-- START Stored data --
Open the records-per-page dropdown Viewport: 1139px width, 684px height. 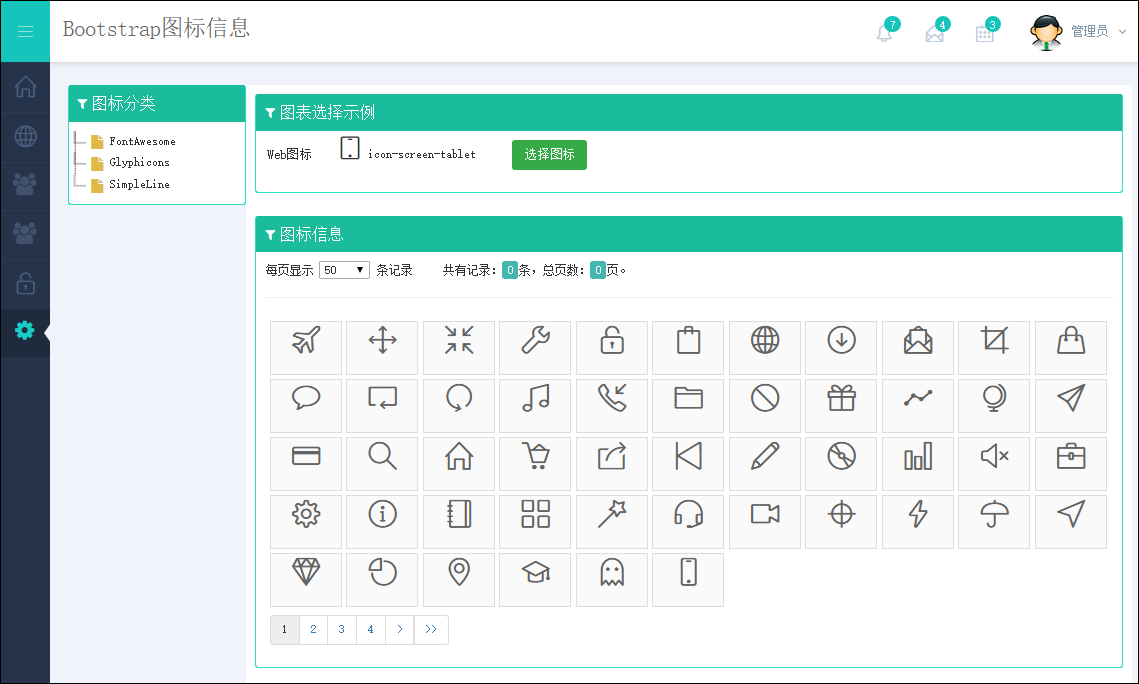[344, 270]
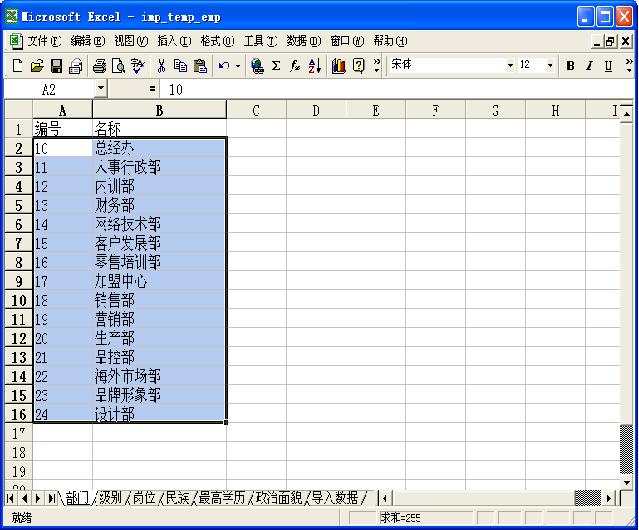Save the workbook with the floppy icon
The image size is (639, 530).
point(56,66)
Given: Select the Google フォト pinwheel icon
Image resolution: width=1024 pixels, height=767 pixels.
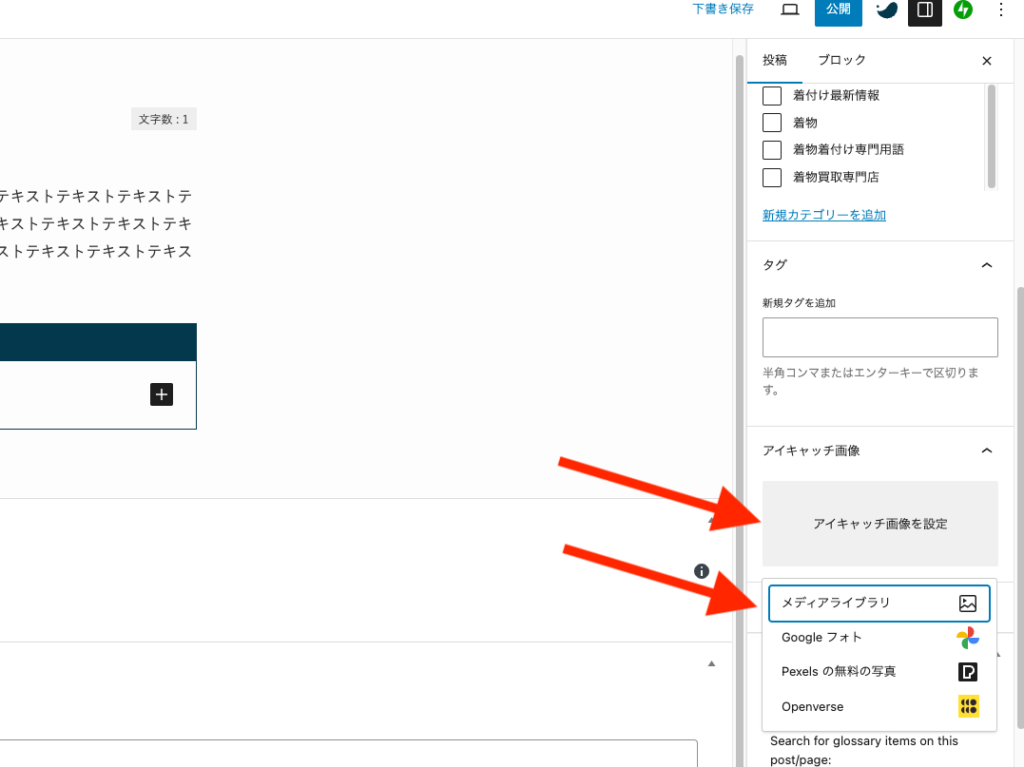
-- END Stored data --
* _Aim_: Swap "pinwheel icon" for "pinwheel logo" in the entries that start at the line with "Given: Select the Google フォト pinwheel icon" and run through the end of the entries, both ends included, and give those lines back with nothing else altered. Leave the pictures out.

* _Output_:
Given: Select the Google フォト pinwheel logo
Image resolution: width=1024 pixels, height=767 pixels.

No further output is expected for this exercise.